Very nice. I imagine this was a porter was like in the old days when they blended a sour porter with fresh. The wort is made from the same grain bill as the Bruno just with different “critters.”



The last beer was an experimental beer, not publicly available— an extra ginger version of Irmgard ginger Berliner Weisse with habanero peppers. Oh boy. You got one kind of burn from the ginger, another from habaneros plus the acidity of the base beer.  Ten years ago I would have loved this beer. I loved it today, but I could hear my gut saying “You want this beer, go ahead but I will make you pay tonight” — one of the many downsides of being an Old Fart™️. I drank about a third and pined for my youth and its iron clad stomach.



I accepted a kindly offered ride back to civilization, where I ended up at Eschenbräu, my favorite “Traditonal Style” brewpub in Berlin. The brewery and pub is in the basement of a student residence (a/k/a “dorm”). I am sure I would have flunked out if I’d had this brewery in my building while at University.



I started off with my favorite, the Panke Gold




Wonderfully drinkable, it is my favorite Berlin beer for “mass consumption” — I could (and have) drink it all afternoon or evening. But to me fair to my readers, I felt obligated to try the other beers on tap.




This is their Pils. A bit hazy (not as bad in real life as in the picture) but that is expected since all their beers are unfiltered. Nicely bitter and easy drinking — a good all around beer but I like the Panke Gold more.

In the warmer half year they brew a Hefeweizen — which I remember as being good but I wasn’t in the mood for that. In the cooler months they brew “Roter Wedding” a nice red lager. The other year round beer is their Alt Berliner Dunkel, so I had one.



It is a tasty well made Dunkel but it doesn’t excite me that much. I’d much rather drink the other two beers.

They don’t have much food, but they do make a “Flammkuchen” — basically a flatbread pizza originally from Alsace.

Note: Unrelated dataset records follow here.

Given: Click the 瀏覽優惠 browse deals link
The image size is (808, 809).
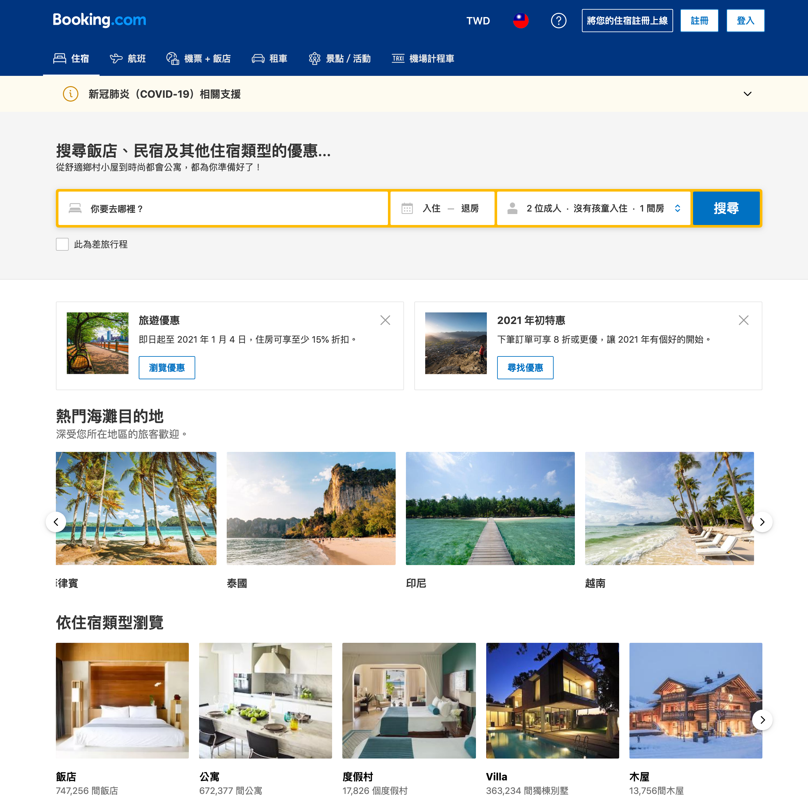Looking at the screenshot, I should (167, 367).
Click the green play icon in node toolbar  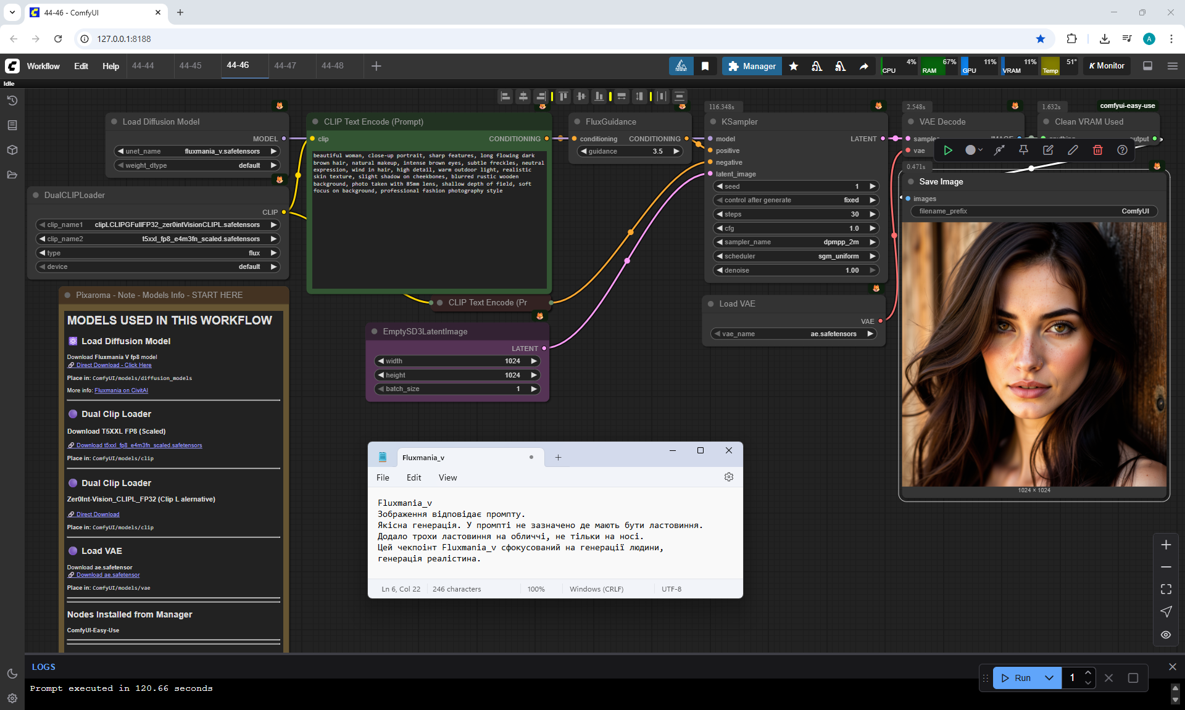click(x=948, y=150)
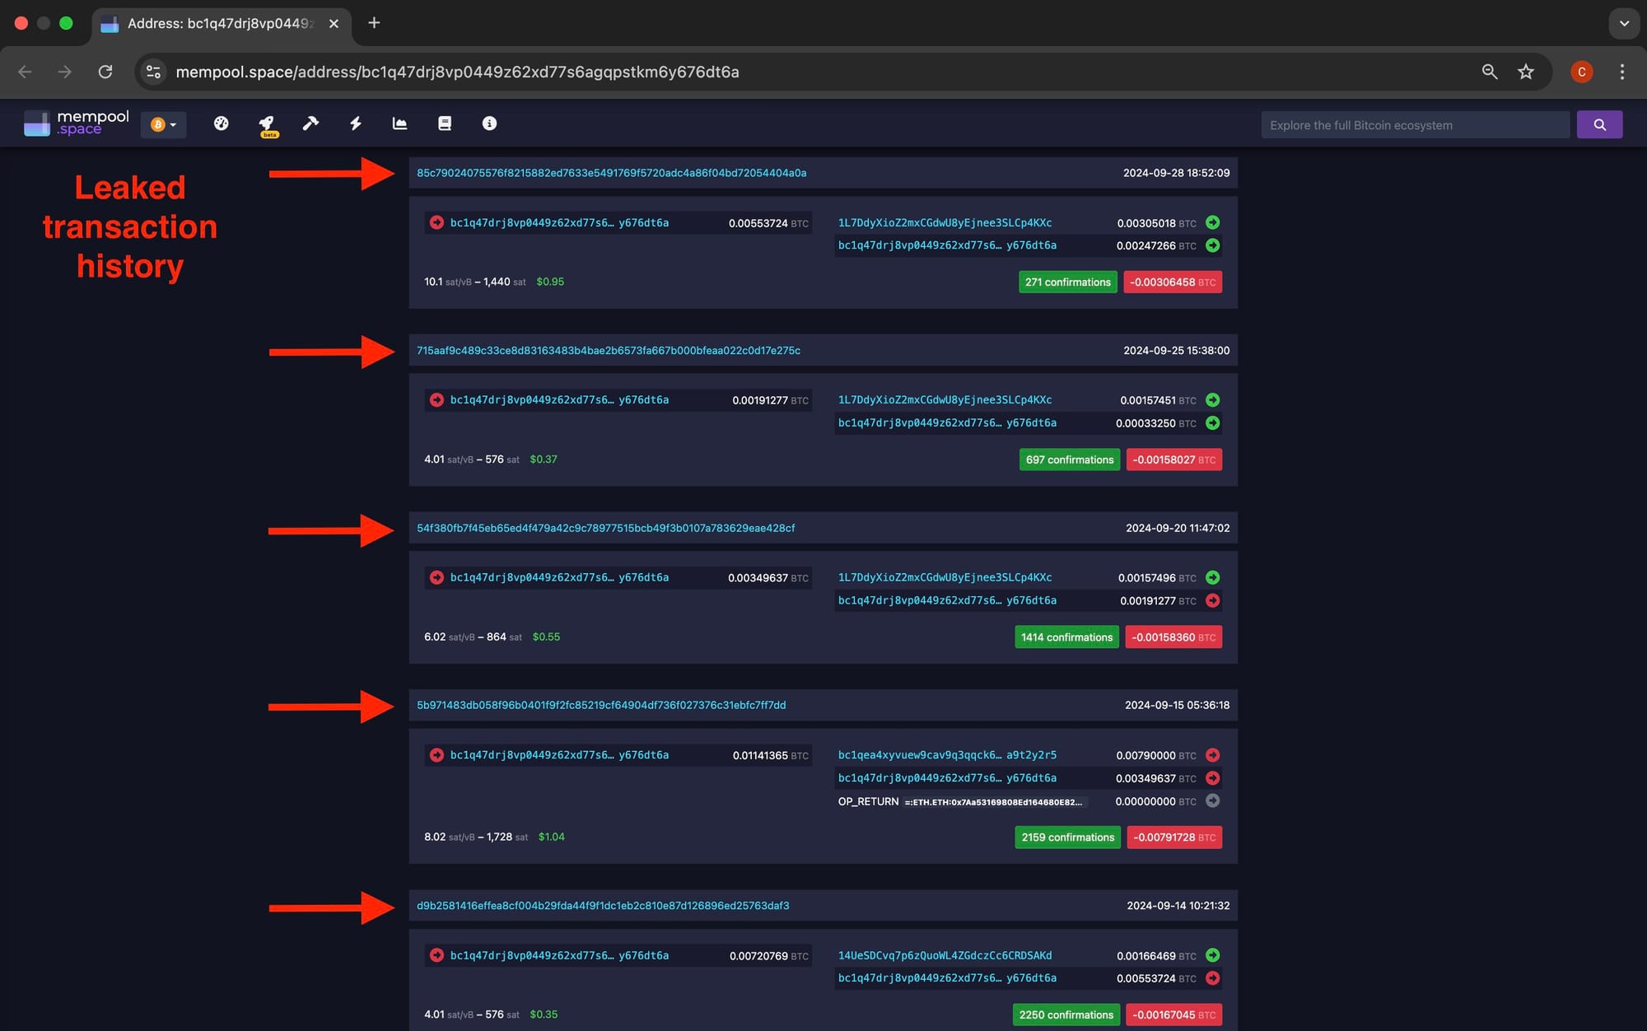1647x1031 pixels.
Task: Open the Graphs chart icon
Action: (x=399, y=124)
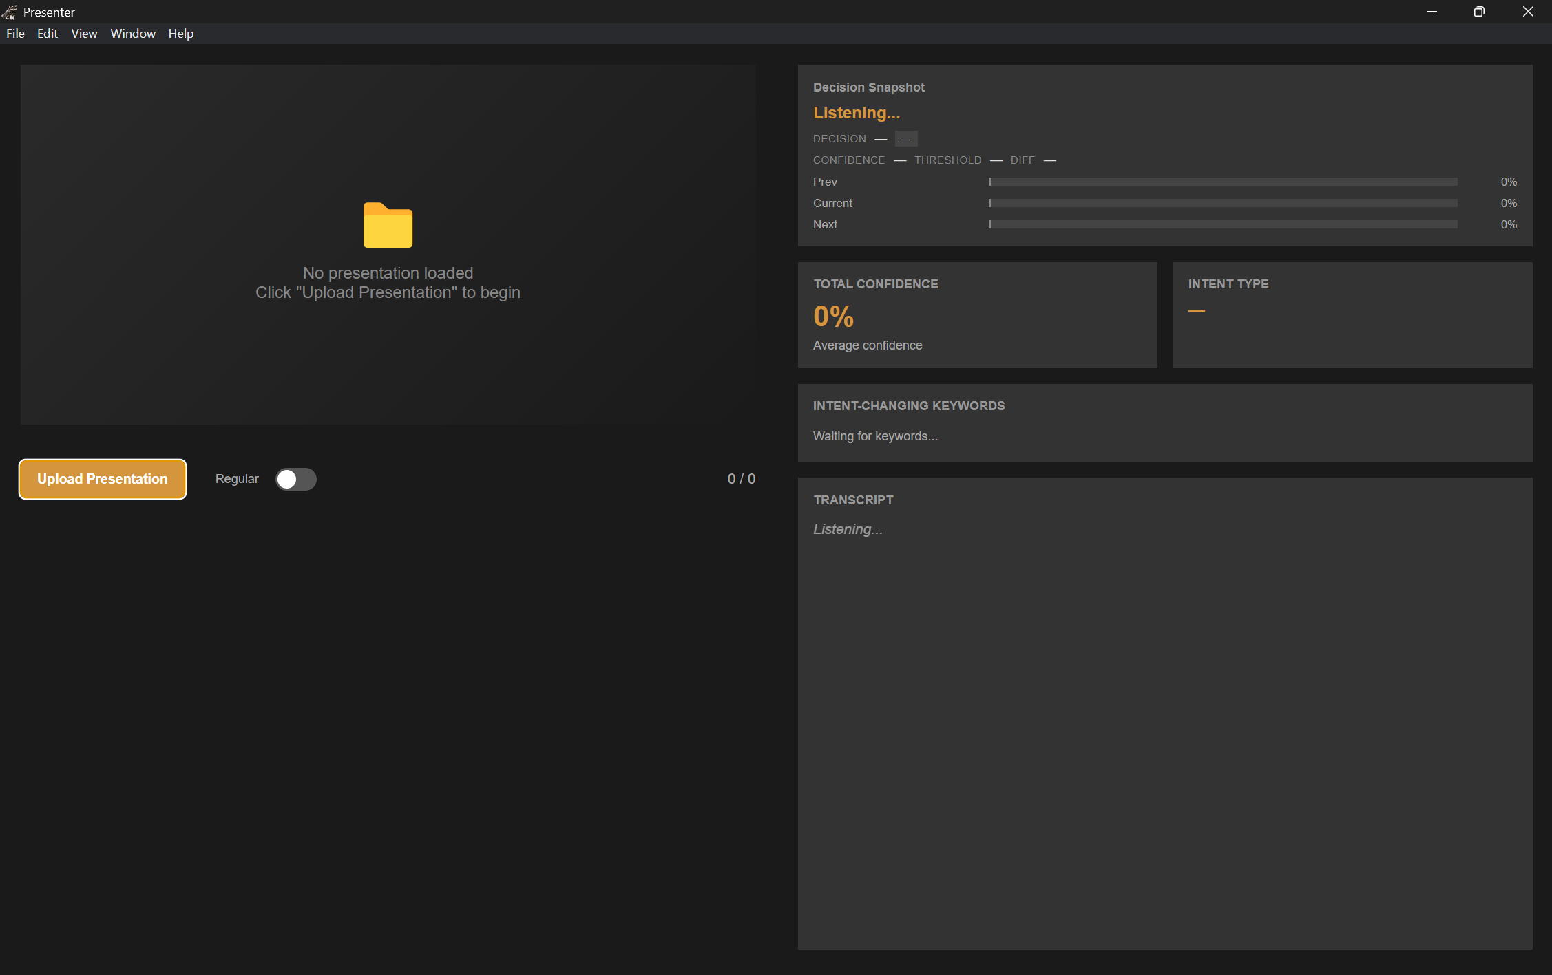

I was getting ready to leave when I heard the waiter say “Maibock” to the couple at the other end of the table. He must have seen my interest and brought over a table card with the details. Strength of about 6.5% — right in that deadly range where it can drink like a normal beer but hits you after you’ve had a few. I ordered one.



It was delicious. It was good that I was tired because I really wanted another but it was a long trek back to my hotel and wisdom prevailed.

With two days left and I down the the triage point — deciding which places I won’t have time to visit. It is complicated by many places being closed on Monday and with a morning train on Wednesday I don’t want to be out too late on Tuesday.

BTW, if you haven’t checked it out yet, take a look at BeerGuideBER.com were all of these places (and more) are listed along with transportation connections. Also available as IOS and Android apps.

1 comment:

Anonymous said...

Thank you for taking the time to document your day's.
Much appreciated and wonderfully dry humour...all the best.